Milli Eğitim, milleti ateşe atıyor
İddianamenin bir başka yerinde ise Erbakan’ın, Demirel Hükümeti döneminde, başörtülü öğretmenlerin okullardan uzaklaştırılmasına ilişkin değerlendirmeleri yer almıştı:
“Namaz kılan insanın başına vuruyorlar. Bu memleketi namaz kılan insan sömürmüyor, aksine sömürülüyor. Vergiler zenginlerin değil, fakir halkın sırtına yükleniyor. Başını örten öğretmen hanımlar mektepten kovuluyor. Halbuki bu hanımlara en büyük takdirname verilmeli. Vaktiyle CHP’nin çarşaf giyenlerle, peçe takanlarla uğraştığı gibi AP de öğretmenlerin başörtüleri ile uğraşıyor. İmam Hatip Okulları ve Kur’an kurslarına engel oluyorlar. Küçük yaştaki çocuklara dinimiz layıkıyla öğretilmiyor. Milli Eğitim, dini tedrisatı yaptırmıyor, Nemrut’un iki sütununa gerilmiş mancınık gibi milleti ateşe atıyor.”
İslam Ortak Pazarı’nı kuracağız
Başsavcılık, Erbakan’ın şu sözlerinde de suçlama yapacak unsurlar bulmuştu: “1909 yılında Sultan Hamit Cennetmekân tahtından indirilmeseydi, Türkiye bugün dünyanın en büyük otomobil fabrikalarına sahip olurdu.
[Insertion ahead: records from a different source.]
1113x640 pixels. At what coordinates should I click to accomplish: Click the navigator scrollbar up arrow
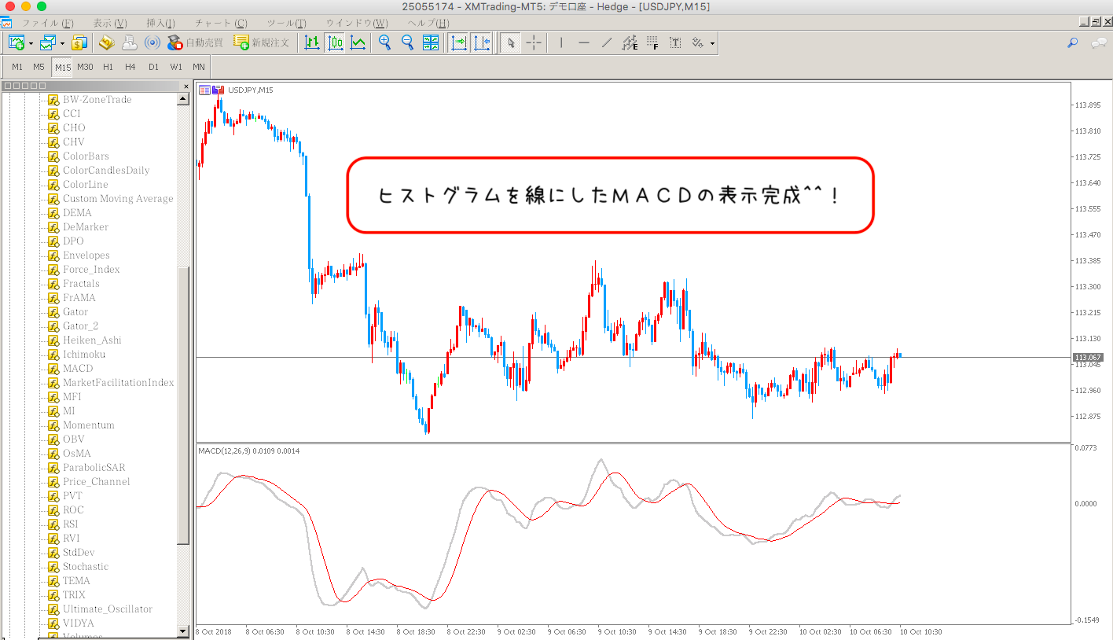tap(183, 99)
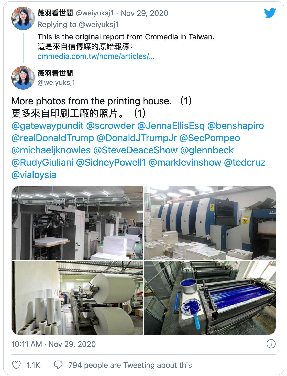Image resolution: width=287 pixels, height=376 pixels.
Task: Open the @weiyuksj1 handle under main author
Action: [x=56, y=82]
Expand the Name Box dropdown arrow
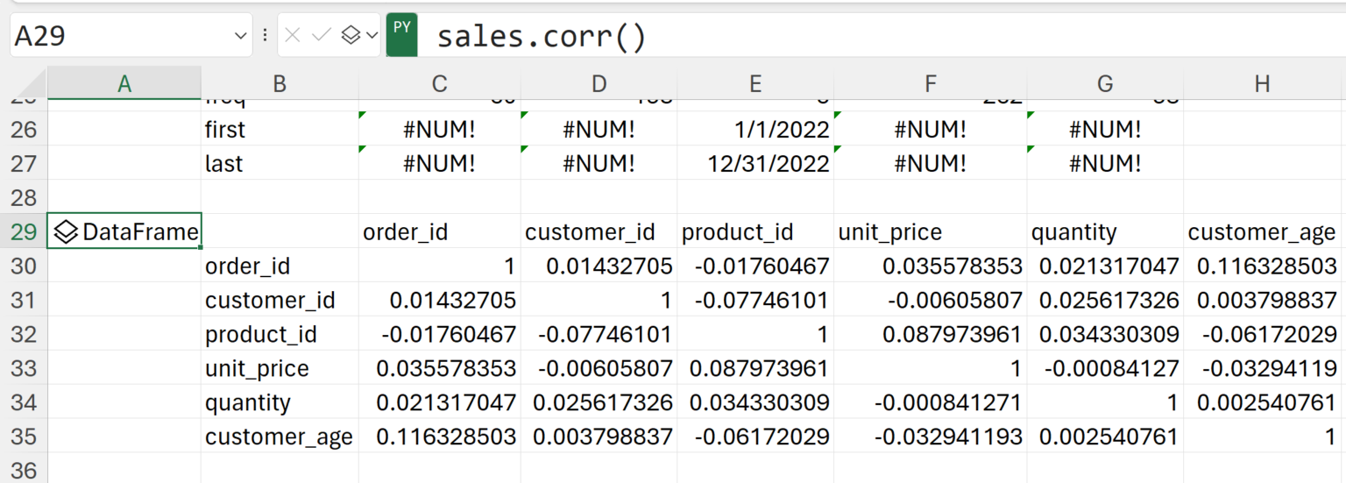1346x483 pixels. (x=241, y=36)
Ama bunun yerine gâvurun taklit ve tatbikatçılığı itiyadına düşüldü. Cenabı Hak, sanayi ve iktisadın en iyilerini Müslümanlara vermiştir. Müslüman memleketleri, aralarında Ortak Pazar kurarsa, üretim Avrupa’ya satılabilir.”
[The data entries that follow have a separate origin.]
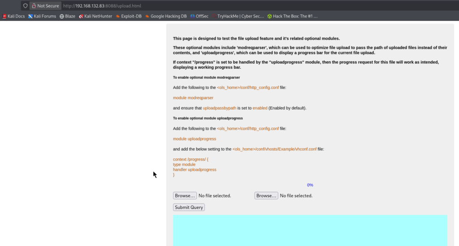The image size is (459, 246).
Task: Click the 'module uploadprogress' orange text
Action: click(195, 139)
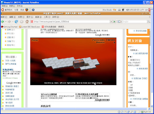Open Getting Started bookmark link
This screenshot has width=154, height=114.
[x=9, y=27]
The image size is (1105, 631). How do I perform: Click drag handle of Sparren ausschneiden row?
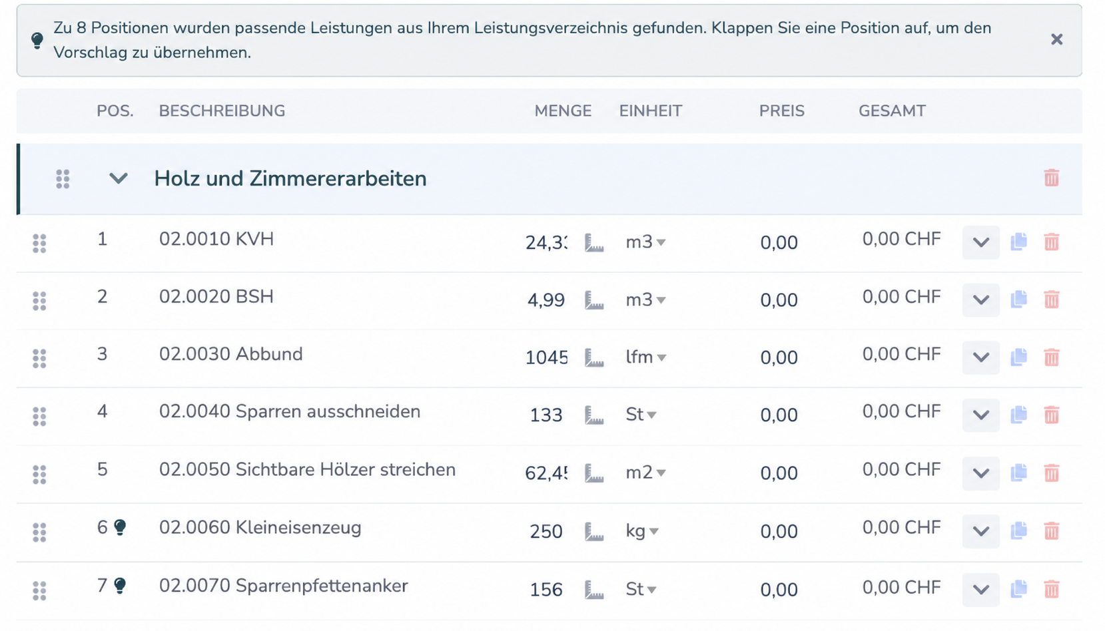(x=39, y=416)
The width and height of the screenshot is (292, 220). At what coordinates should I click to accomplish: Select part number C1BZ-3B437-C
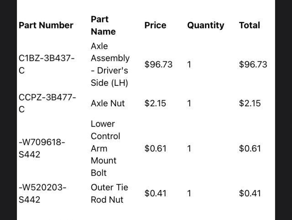(x=47, y=64)
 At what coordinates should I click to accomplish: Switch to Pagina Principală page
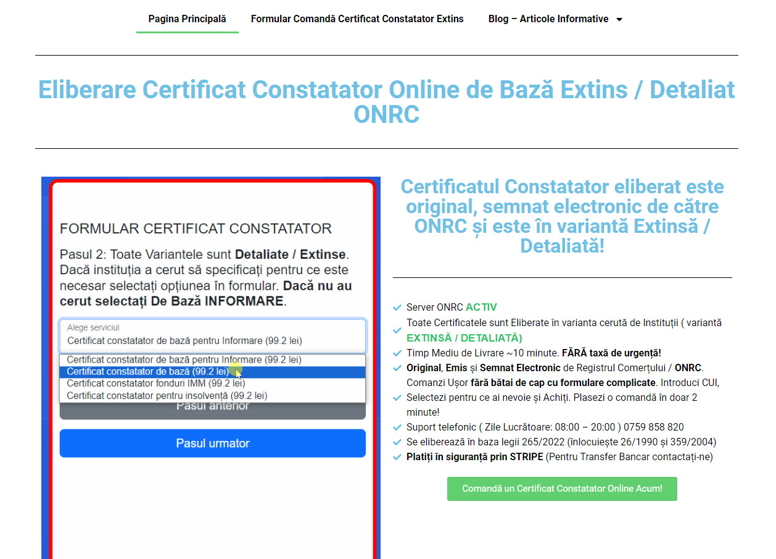click(187, 19)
Erbakan’ın heyecanlı, renkli sözleri de suç sayıldı
MNP Genel Başkanı Necmettin Erbakan’ın, her zaman renkli olan benzetmelerle süslü konuşmaları, başsavcılığın fazlaca ilgisini çekmişti. İddianamenin bir başka yerinde, Erbakan’ın Avrupalılardan, “Taharet bilmeyen hippiler” şeklinde bahsettiği belirtilerek, “Konuşmasında, ‘Avrupa ve Avrupalılık batıllıktır. Elli seneden beri ‘Sizi Avrupalılaştıracağız, sizi benzeteceğiz’ dedikleri Avrupalı yıkanmasını bile bilmez. Bunlar, memleketimize geldikleri zaman gördüğümüz bitli turistlerdir. Yüznumaralarında su bile yoktur. Avrupa’ya yönelik elli yıllık batıllık döneminde kurtulup Hakka teslimiyet devrine geçeceğiz.’ demiştir.” ifadelerine yer verilmişti.
Başsavcı, iddianamenin bir başka yerinde ise Erbakan’ın parti kurucularıyla ilgili sözlerindeki “retorik”i ıskalayarak suçlamada bulunmuştu. Başsavcı, “Erbakan, 8 Şubat 1970 tarihinde Ankara Büyük Sinemada yapılan toplantıda, ‘Açıkça ilan ediyorum ki, bizim partimizin hakiki kurucuları Sultan Fatih, Yıldırım, Murat, Melikşah’tır, Ulubatlı Hasan, Orhan Gazi, Nizamülmülk, Akşemseddin, Yavuz, Kılıçarslan, Alp Arslan, Gelenbevi Hazretleri ve Sultan Hamit’dir’ demiştir.” diye yazmıştı.
Anayasa Mahkemesi, 20 Mayıs 1971 tarihinde, “Milli Nizam Partisi’nin, Anayasa’ya aykırı duruma düştüğüne ve bu nedenle de temelli kapatılmasına” karar vermişti.